Passage to read =>
○ ○ ○ ○ ○ ○ ○

Written by Chloe Marie – Research Fellow
The Global Shale Law Compendium series addresses legal developments and other issues related to the governance of shale oil and gas activities in various countries and regions of the world. The articles published thus far have highlighted governance actions within the European Union and its Member States. In this article, however, we will shift our focus to legal, policy, and governance issues related to shale gas development in the United States, and more specifically in the state of Maryland.
On April 4, 2017, Maryland Governor Larry Hogan signed a law prohibiting the use of hydraulic fracturing for exploration or production of oil or natural gas in the state. As a result, Maryland became the third state in the United States, joining New York and Vermont, to ban shale oil or gas development. The Appalachian region of the eastern U.S. is home to substantial Marcellus shale gas resources, and such resources are located within the western part of Maryland, in Garrett and Allegany Counties. Unlike its neighboring states of Pennsylvania, Ohio, and West Virginia, no development has taken place in Maryland despite some level of interest by the industry. The Maryland Department of the Environment has received a total of 11 applications to construct a total of 7 wells since 2009, but no permits have been issued.

○ ○ ○ ○ ○ ○ ○

Extracted data =>
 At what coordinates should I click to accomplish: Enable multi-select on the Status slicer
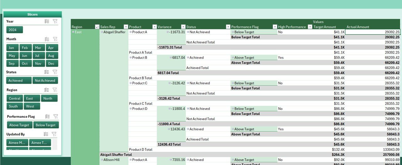47,72
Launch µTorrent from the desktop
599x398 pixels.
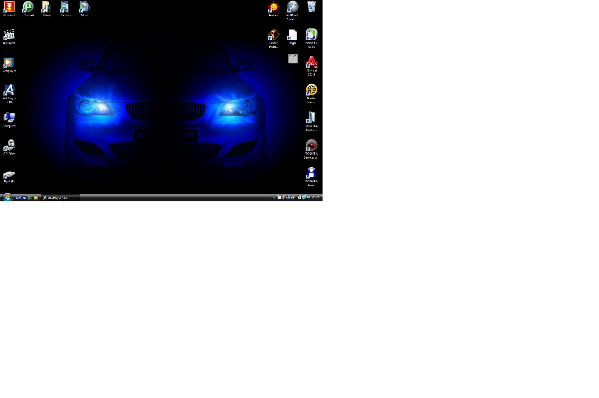click(28, 8)
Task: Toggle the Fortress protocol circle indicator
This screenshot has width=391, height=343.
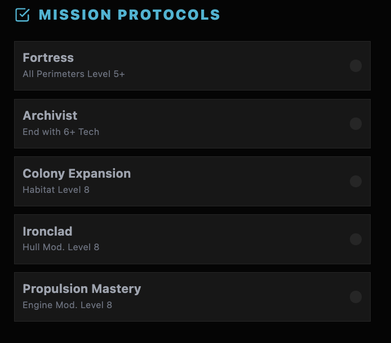Action: point(356,66)
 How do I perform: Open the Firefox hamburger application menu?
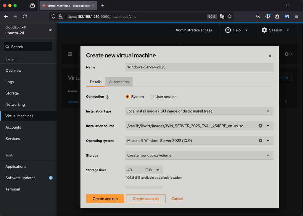tap(296, 17)
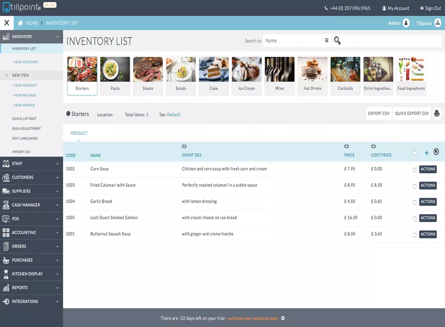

○ ○ ○ ○ ○ ○ ○

Exercise directions => Can you copy the article on Maryland's shale gas ban word for word, starting at "On April 4, 2017, Maryland" up to and including "have been issued."?

Exercise answer =>
On April 4, 2017, Maryland Governor Larry Hogan signed a law prohibiting the use of hydraulic fracturing for exploration or production of oil or natural gas in the state. As a result, Maryland became the third state in the United States, joining New York and Vermont, to ban shale oil or gas development. The Appalachian region of the eastern U.S. is home to substantial Marcellus shale gas resources, and such resources are located within the western part of Maryland, in Garrett and Allegany Counties. Unlike its neighboring states of Pennsylvania, Ohio, and West Virginia, no development has taken place in Maryland despite some level of interest by the industry. The Maryland Department of the Environment has received a total of 11 applications to construct a total of 7 wells since 2009, but no permits have been issued.